Un truc poilu s'est échappé du zoo ("C'est mon frère", on l'a tous faite, celle-là) en agressant le gardien (on suppose, car on ne voit rien dans l'ouverture). Maintenant, vous pouvez vous servir de la touche de votre télécommande qui affiche deux triangles serrés pointant sur la droite (oui "avance rapide", si vous voulez), car le film meuble de façon affligeante jusqu'à la deuxième attaque à 20 min, où on ne voit toujours rien... Dans ce film réalisé par le tâcheron John Carl Buechler (responsable du Vendredi 13 chapitre 7 : Une Nouvelle Terreur, cette purge), Mark Hamill est vraiment la seule raison qui peut faire acheter ce navet (son nom, placardé en énorme sur la jaquette du DVD, ne ment pas : il tient le film avec la même intensité que dans Star Wars, non vraiment : il joue sa vie à chaque plan, et rien que cette implication est assez honorable). Il y a aussi ce plan du golden retriever nommé Einstein (ouh purée, ça nous rappelle le film OGM : Organisme Génétiquement Meurtrier produit par Roger Corman...) qui téléphone au héros pour le prévenir du danger (my god, c'est bien le même chien super-intelligent qui fait des trucs improbables, c'est pas croyable...).

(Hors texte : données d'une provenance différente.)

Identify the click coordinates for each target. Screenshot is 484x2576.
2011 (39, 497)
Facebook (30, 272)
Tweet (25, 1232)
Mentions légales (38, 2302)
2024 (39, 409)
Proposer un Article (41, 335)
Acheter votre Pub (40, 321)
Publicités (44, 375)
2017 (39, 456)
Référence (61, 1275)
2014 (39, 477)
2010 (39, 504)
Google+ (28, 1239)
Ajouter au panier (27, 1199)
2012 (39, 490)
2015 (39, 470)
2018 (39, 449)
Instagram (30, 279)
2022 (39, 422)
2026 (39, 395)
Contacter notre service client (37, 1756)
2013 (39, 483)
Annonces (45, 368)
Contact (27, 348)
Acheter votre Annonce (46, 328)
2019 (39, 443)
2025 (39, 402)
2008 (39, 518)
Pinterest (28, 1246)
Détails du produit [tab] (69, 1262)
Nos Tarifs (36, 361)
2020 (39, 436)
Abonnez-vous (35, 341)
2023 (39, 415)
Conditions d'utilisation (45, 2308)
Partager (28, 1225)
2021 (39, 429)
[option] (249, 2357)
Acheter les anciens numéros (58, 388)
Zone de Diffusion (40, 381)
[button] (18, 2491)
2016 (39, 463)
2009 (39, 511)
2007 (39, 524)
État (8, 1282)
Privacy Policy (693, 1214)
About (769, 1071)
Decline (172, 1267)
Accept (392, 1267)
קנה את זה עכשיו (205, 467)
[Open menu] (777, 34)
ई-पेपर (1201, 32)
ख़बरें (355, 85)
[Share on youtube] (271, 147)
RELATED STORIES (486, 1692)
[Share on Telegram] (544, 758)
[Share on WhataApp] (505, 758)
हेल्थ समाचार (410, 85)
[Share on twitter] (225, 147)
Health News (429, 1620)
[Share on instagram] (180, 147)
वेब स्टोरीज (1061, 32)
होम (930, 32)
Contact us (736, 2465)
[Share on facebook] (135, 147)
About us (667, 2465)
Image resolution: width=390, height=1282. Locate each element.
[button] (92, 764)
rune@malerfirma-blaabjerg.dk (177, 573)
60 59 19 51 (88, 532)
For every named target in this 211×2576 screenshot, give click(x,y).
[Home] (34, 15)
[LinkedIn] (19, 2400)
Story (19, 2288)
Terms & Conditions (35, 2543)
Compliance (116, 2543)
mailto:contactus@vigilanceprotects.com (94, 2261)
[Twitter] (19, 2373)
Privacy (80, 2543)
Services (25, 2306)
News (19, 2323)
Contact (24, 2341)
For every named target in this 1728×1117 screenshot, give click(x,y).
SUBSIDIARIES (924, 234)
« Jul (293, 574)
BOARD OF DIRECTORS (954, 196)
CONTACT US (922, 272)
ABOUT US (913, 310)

Après qu'il a fait des dessins ultra précis dans la sauce nuoc-mâm avec sa patte, on ne se demande surtout pas comment il a attrapé le combiné (chut c'est magique... Déjà le film vous montre qu'il a pris un crayon à papier pour composer le numéro du héros... Ah trop sympa, on se posait la question, c'est sûr que choper un crayon sans pouce, et connaître un numéro de mobile, c'est de suite plus logique). On n'en est plus là, on essaie de ne pas remarquer que la musique coupe nette entre les plans ("Un fondu ? C'est quoi ?", signé par Jean-Mich', le tech-son en première année), bouffant parfois la fin des phrases (l'héroïne qui caresse le chien : "Tu es un bon...", hop ça saute au plan d'après. "Oui, bon, en fait je suis le voisin du réal.", signé Jean-Mich', finalement pas tech-son en première année). Il y a aussi ces "gens du FBI" qui sont deux figurants en costards et lunettes de soleil qui veulent récupérer le chien intelligent, la créature qui bute plein de gens (mais en hors-champs, car pas le budg'), l'héroïne qui se fait attaquer dans le camion sans qu'on le voit (ça coupe net : "...promis, je vais faire gaffe.", Jean-Mich'),
le monstre tué en 3 coups de pistolets (remboursez !), mais il revit (aaaah) pour tuer les costards et lunettes, les gentils s'enfuient, s'embrassent,
fin. Pfouh. Encore un film de bac à 20cts, réalisé par John Carl Buechler, qu'on soupçonne d'être un pseudo du chien qui téléphone. Ça pourrait pas être pire.